In patients with ventricular arrhythmias like ventricular tachycardia, catheter ablation often fails due to multifocal origin. Ventricular tachycardia and premature ventricular complexes (PVCs) at an anatomically difficult location and absence or non-inducibility may also be responsible for failure of CA. To determine an effective treatment strategy for these patients a novel, non-invasive electrocardiographic imaging (ECGI) diagnostic tool may prove helpful.
The patients with infrequent ventricular arrhythmias referred for CA were intended to be assessed in the study for their outpatient ECGI using view into ventricular onset (VIVO) to develop a tailored treatment for them.
This pilot study included 13 VA patients enrolled in an outpatient setting. VIVO ECGI mapping, a novel technique, was performed on all the patients for pre-procedural diagnosis. In this technique, the heart and thorax of the patient are reconstructed using cardiac computed tomography imaging (CT) or cardiac magnetic resonance imaging (MRI) accompanied by a 12-lead ECG. Both these contribute to detect the origin of VAs. Based on the VIVO mapping of the cohort, the suitability for ablation was determined.
The group comprising 10 females and 3 males, was reported with a mean age of 39 ±15 years.
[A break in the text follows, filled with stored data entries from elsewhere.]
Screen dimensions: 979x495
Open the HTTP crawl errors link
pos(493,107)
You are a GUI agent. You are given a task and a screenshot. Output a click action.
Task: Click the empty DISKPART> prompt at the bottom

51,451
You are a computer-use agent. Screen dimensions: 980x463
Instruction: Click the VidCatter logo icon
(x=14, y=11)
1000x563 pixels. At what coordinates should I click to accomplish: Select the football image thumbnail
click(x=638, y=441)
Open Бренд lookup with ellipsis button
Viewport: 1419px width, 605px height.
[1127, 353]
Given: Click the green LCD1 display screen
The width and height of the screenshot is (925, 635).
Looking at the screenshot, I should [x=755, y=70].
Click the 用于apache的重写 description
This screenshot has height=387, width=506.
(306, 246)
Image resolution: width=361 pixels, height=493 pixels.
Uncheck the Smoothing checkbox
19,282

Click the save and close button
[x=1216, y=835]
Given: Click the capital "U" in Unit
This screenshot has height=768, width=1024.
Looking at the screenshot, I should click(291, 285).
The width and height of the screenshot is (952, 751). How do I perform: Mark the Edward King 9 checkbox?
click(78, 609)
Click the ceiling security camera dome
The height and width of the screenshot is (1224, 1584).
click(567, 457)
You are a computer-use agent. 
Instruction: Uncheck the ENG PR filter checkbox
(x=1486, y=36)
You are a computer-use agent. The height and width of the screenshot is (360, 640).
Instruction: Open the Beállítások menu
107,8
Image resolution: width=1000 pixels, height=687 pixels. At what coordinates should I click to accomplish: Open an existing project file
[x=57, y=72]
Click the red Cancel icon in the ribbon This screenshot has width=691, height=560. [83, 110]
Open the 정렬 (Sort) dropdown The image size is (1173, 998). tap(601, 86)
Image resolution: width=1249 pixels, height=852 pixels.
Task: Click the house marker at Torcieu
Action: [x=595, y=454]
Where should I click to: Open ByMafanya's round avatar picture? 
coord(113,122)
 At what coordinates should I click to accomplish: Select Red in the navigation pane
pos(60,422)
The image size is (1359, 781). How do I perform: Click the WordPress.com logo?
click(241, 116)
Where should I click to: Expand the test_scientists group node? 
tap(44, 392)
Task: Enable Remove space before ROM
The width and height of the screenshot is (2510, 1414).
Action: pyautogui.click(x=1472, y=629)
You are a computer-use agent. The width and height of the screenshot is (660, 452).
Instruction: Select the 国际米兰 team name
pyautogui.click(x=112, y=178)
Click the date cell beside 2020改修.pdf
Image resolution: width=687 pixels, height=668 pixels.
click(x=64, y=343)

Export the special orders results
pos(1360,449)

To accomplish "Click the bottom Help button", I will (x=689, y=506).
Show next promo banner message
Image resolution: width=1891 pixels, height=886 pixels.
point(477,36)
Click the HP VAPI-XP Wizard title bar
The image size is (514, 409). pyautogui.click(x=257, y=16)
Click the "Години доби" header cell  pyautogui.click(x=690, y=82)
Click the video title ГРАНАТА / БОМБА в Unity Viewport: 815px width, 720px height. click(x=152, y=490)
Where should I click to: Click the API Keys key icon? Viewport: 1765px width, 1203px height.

The VIVO technique was used to analyze 16 PVC or VT morphologies.
A low PVC burden was found in 10 (8%) of the patients. 4 patients underwent CT imaging, and 10 had cardiac MRI. Non-ischemic cardiomyopathy was observed in 6 patients, and the remaining 7 had normal heart structure.
Two groups were formed based on the results of the VIVO mapping. Ablation was considered suitable in 7 patients who were grouped in Group A. Out of these 7, about 3 PVC patients underwent VIVO-based anatomy CA, of which 2 were successful. CA was not offered to the 6 group B patients due to an unacceptable chance for treatment success.
Patients not suitable for CA can be screened by detecting the origin of infrequent VAs using the non-invasive ECGI pace-map. Ablation can be performed in anatomical structure led low burden PVCs.